Giuseppe Corte si mise subito a letto e, accesa la lampadina sopra il capezzale, cominciò a leggere un libro che aveva portato con sé... Poco dopo entrò un'infermiera per chiedergli se desiderasse qualcosa...

Giuseppe Corte non desiderava nulla ma si mise volentieri a discorrere con la giovane, chiedendo informazioni sulla casa di cura. Seppe così la strana caratteristica di quell'ospedale. I malati erano distribuiti piano per piano a seconda della gravità. Il settimo, cioè l'ultimo, era per le forme leggerissime. Il sesto era destinato ai malati non gravi ma neppure da trascurare. Al quinto si curavano già affezioni serie e così di seguito, di piano in piano. Al secondo erano i malati gravissimi. Al primo, quelli per cui era inutile sperare.
Questo singolare sistema, oltre a sveltire grandemente il servizio, impediva che un malato leggero potesse venir turbato dalla vicinanza di un collega in agonia, e garantiva in ogni piano un'atmosfera omogenea. D'altra parte la cura poteva venir così graduata in modo perfetto.
Ne derivava che gli ammalati erano divisi in sette progressive caste.
Ogni piano era come un piccolo mondo a sé, con le sue particolari regole, con le sue speciali tradizioni. E siccome ogni settore era affidato a un medico diverso, si erano formate, sia pure minime, ma precise differenze nei metodi di cura, nonostante il direttore generale avesse impresso all'istituto un unico fondamentale indirizzo.
Quando l'infermiera fu uscita, Giuseppe Corte, sembrandogli che la febbre fosse scomparsa, raggiunse la finestra e guardò fuori, non per osservare il panorama della città, che pure era nuovo per lui, ma nella speranza di scorgere, attraverso le finestre, altri ammalati dei piani inferiori. La struttura dell'edificio, a grandi rientranze, permetteva tale genere di osservazione. Soprattutto Giuseppe Corte concentrò la sua attenzione sulle finestre del primo piano che sembravano lontanissime, e che si scorgevano solo di sbieco.

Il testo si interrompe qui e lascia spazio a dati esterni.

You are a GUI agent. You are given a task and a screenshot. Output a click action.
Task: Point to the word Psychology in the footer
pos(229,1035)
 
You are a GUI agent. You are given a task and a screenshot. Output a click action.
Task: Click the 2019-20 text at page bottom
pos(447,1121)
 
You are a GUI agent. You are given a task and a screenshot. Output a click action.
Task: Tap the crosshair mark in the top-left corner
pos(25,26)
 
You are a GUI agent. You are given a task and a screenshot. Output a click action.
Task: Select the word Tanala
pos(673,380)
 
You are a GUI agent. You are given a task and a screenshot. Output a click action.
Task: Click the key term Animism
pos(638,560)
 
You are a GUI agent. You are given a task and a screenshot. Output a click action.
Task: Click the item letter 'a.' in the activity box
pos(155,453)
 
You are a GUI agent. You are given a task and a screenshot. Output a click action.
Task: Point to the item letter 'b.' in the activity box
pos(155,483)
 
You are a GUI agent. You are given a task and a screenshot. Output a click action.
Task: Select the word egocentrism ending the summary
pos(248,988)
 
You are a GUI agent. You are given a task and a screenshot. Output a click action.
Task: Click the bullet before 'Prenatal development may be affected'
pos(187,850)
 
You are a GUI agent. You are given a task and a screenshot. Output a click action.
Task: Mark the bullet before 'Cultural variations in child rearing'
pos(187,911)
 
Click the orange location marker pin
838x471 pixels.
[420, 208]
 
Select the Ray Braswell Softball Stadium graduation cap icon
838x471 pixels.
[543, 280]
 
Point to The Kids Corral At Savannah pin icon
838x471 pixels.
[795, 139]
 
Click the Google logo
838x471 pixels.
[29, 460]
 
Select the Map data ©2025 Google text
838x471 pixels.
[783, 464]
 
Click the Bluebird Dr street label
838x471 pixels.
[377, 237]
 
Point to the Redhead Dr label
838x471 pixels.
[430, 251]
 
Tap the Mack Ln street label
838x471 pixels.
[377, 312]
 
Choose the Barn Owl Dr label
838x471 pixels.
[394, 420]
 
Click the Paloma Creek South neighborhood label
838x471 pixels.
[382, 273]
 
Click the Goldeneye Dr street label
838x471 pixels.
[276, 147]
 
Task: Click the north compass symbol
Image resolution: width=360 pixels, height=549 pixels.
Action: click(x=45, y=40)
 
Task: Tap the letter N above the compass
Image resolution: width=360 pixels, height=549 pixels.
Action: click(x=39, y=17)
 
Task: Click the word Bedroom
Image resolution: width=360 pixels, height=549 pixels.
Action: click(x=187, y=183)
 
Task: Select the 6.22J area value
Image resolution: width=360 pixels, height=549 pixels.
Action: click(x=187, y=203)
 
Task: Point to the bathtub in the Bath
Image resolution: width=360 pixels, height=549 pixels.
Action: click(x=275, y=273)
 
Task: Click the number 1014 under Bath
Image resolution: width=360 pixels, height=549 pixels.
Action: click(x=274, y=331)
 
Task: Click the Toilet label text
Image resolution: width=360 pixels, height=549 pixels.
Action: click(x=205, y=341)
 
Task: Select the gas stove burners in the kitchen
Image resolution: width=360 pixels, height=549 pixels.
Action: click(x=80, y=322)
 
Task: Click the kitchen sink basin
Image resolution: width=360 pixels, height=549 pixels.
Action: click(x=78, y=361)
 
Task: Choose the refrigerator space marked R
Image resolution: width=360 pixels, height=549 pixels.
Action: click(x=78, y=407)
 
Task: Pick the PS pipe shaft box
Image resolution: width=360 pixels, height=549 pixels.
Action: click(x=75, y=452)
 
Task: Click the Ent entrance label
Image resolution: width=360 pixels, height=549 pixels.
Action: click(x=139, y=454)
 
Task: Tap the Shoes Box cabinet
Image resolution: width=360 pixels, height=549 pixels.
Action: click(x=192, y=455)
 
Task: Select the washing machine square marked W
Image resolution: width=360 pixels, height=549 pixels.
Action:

Ma non poté vedere nulla di interessante. La maggioranza erano ermeticamente sprangate dalle grigie persiane scorrevoli.
Il Corte si accorse che a una finestra di fianco alla sua stava affacciato un uomo. I due si guardarono a lungo con crescente simpatia, ma non sapevano come rompere il silenzio. Finalmente Giuseppe Corte si fece coraggio e disse: "Anche lei sta qui da poco?"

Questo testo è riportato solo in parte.